Monkey Island has one secret but how many has Wirral Council?

                                        

Monkey Island was a video game from my childhood which perhaps I played too much.

Monkey Island has but one secret but how many has Wirral Council?

However, this Employment Tribunal over the last fortnight followed the misadventures of Alison Mountney as she struggled to defeat the plans of Graham Burgess and his motley crew and win the heart of Simon Mountney. This involved the mysterious Wirral Council and its impenetrable secrets!

Part One The Three Trials

Secret recordings of conversations you’re not allowed a transcript of!

Secret bundles and witness statements the media isn’t allowed a copy of!

Memories so secret that it seems half of the Senior Leadership Team has a new catchphrase, “I don’t recall!”.

Yes this is a tale so long, it’s in five sagas (although it could probably be more).

It starts with The Secret of Wirral Council, followed by Wirral Council 2: Graham Burgess’ Revenge, The Curse of Wirral Council, Escape from Wirral Council and finally Tales of Wirral Council.

However, flippancy aside, without spending hours typing up what was said (and I was only there for the last week) I couldn’t do it justice. There’s just too much!

This will however be a far more entertaining tale if I tell it in the style of Monkey Island.

To get there everyone had to pass the Merseytravel toll troll

Below decks on the ship Wirral Council, Mandy Gorman was tired of being picked on by her crewmates because of her disability. As far as she was concerned just because she had no arms, didn’t mean the others should joke about it! So she secretly recorded her colleagues and threatened to expose how badly the ship was being run at a court-martial.

Cllr Adrian Jones the Cabinet Member didn’t get a mention!

Arrgh, said the Senior Leadership Team, let’s get someone to write a report! So Malcolm Flanagan wrote a report. He found that behaviour was below that to be expected of the crew, but senior management decided that the result was that there would be no disciplinary action. Mandy Gorman (who was the local UNISON Branch Equality Officer) ended her dispute by a COT3 agreement. Presumably Mandy was paid pieces of eight.

Arrgh, said Alison, you’re just doing this to me because I blew the whistle on people being paid too much for extra work in determining who should run the ship!

Arrgh, said the Senior Leadership Team then promptly asked for another report.

Arrgh, said Alison, you ignored my whistleblowing and didn’t dock the pay of a crewmate when I pointed this out.

Ooops, said the Senior Leadership Team, yes we ignored you, but it’s nothing personal!
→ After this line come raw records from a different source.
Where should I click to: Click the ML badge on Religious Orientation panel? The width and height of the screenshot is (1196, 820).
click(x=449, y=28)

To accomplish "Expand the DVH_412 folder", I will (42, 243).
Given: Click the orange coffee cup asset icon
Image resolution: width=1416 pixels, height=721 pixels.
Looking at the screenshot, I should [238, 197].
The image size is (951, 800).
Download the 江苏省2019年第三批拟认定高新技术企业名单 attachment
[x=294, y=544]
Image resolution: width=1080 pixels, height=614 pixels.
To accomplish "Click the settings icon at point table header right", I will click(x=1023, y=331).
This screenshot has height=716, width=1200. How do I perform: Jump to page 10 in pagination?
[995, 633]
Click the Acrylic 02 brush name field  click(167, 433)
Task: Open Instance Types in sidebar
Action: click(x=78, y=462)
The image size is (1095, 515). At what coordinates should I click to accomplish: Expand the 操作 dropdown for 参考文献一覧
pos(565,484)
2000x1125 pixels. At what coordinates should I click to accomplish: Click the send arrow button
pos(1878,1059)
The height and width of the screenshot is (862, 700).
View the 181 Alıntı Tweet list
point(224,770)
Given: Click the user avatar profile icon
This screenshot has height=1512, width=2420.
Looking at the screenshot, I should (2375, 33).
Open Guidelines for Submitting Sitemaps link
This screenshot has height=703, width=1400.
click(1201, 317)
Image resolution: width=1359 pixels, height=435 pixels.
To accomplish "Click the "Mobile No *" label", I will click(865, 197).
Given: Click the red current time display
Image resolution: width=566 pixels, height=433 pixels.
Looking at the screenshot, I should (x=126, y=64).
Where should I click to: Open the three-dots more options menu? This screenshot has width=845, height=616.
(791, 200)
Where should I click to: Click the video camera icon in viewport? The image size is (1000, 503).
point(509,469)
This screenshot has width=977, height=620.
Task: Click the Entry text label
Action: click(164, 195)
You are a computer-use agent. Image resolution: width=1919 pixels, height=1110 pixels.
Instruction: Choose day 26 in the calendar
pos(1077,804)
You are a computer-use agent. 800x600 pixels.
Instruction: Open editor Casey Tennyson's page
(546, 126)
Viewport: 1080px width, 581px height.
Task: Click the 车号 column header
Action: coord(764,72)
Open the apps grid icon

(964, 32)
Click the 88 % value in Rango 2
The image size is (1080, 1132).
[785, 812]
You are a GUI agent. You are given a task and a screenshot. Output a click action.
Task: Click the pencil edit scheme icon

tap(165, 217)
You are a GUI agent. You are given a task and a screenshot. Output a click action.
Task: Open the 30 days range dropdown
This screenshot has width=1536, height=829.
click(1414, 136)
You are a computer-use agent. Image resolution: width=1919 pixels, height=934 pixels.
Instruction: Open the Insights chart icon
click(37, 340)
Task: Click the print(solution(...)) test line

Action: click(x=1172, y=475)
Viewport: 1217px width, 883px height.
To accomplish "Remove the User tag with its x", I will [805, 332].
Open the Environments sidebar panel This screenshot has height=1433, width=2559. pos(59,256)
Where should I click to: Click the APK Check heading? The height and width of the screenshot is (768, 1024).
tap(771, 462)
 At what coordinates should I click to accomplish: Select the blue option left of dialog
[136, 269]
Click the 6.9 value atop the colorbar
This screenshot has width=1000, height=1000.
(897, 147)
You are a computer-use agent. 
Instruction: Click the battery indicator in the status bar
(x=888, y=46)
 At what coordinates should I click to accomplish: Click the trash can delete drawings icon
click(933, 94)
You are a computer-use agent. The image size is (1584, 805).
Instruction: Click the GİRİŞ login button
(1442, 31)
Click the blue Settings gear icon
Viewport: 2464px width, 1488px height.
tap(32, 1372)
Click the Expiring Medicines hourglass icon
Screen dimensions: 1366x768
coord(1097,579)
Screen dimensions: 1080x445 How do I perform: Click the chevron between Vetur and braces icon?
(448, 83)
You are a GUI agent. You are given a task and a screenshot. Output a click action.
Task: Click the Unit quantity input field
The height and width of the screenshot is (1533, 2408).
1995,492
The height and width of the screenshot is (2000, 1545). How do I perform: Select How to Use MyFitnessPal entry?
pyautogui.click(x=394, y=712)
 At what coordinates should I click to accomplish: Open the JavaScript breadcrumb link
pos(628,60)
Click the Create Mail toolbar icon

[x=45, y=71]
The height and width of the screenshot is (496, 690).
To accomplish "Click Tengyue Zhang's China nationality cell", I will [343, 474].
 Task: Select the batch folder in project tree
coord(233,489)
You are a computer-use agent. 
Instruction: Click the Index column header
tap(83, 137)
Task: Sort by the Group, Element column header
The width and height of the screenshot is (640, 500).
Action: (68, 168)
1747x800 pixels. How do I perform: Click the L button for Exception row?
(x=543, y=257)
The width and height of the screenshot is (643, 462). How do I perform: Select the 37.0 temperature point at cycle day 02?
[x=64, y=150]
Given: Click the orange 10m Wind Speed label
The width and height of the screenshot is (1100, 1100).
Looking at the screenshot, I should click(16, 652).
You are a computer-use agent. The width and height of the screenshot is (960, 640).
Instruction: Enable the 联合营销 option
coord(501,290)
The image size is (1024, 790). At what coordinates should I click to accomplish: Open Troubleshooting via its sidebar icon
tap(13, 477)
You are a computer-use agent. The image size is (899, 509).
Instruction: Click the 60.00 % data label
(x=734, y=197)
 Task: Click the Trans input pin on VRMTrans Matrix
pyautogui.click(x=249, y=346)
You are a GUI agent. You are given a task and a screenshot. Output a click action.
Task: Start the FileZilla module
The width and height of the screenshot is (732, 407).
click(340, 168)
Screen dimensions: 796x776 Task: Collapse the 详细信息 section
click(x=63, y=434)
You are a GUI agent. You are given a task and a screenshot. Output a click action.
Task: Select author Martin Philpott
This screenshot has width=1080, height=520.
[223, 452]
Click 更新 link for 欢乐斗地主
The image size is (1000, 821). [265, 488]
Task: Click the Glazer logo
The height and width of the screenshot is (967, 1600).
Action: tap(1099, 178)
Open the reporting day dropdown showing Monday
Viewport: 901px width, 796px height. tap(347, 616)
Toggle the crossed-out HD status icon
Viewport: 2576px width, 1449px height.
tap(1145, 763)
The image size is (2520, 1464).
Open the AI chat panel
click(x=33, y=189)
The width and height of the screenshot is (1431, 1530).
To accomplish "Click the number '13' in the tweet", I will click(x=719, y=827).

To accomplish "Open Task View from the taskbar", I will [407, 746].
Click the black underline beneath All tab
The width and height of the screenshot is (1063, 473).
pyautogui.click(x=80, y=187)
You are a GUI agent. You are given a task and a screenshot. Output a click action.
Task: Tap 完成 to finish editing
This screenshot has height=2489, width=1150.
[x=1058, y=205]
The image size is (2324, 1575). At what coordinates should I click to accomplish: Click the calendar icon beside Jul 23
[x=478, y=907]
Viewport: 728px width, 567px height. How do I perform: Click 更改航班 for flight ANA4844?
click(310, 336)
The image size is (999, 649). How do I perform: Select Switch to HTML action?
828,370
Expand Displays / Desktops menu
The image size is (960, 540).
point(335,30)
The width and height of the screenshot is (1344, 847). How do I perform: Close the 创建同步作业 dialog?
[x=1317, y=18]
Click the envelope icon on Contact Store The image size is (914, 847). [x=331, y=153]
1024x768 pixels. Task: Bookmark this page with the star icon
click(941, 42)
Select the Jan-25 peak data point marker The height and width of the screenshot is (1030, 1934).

Arrgh, said Alison, in that case I want a court-martial of my own!

OK, said the Senior Leadership Team, and set a flag message to summon Mr Moore who worked on a ship called Eversheds.

Captains of other ships were assembled so that the decision-making was independent. The whole court-martial was held on a different ship.

Over two weeks they all argued over it and it seemed they argued everything but the colour of the sky.

Cross examination

Then on the last day the court-martial announced its decision.

Another adjournment in the court martial

Arrgh, the Judge said, where be Alison? Simon said she was not there. Arrgh, I will continue then said the Judge.

Our judgement is she still has a job, that Wirral Council did some bad things and didn’t do things they should have. But arrgh, can’t everyone just be friends again? That is our unanimous decision. Case over.

But was it over or was it just the beginning of something else?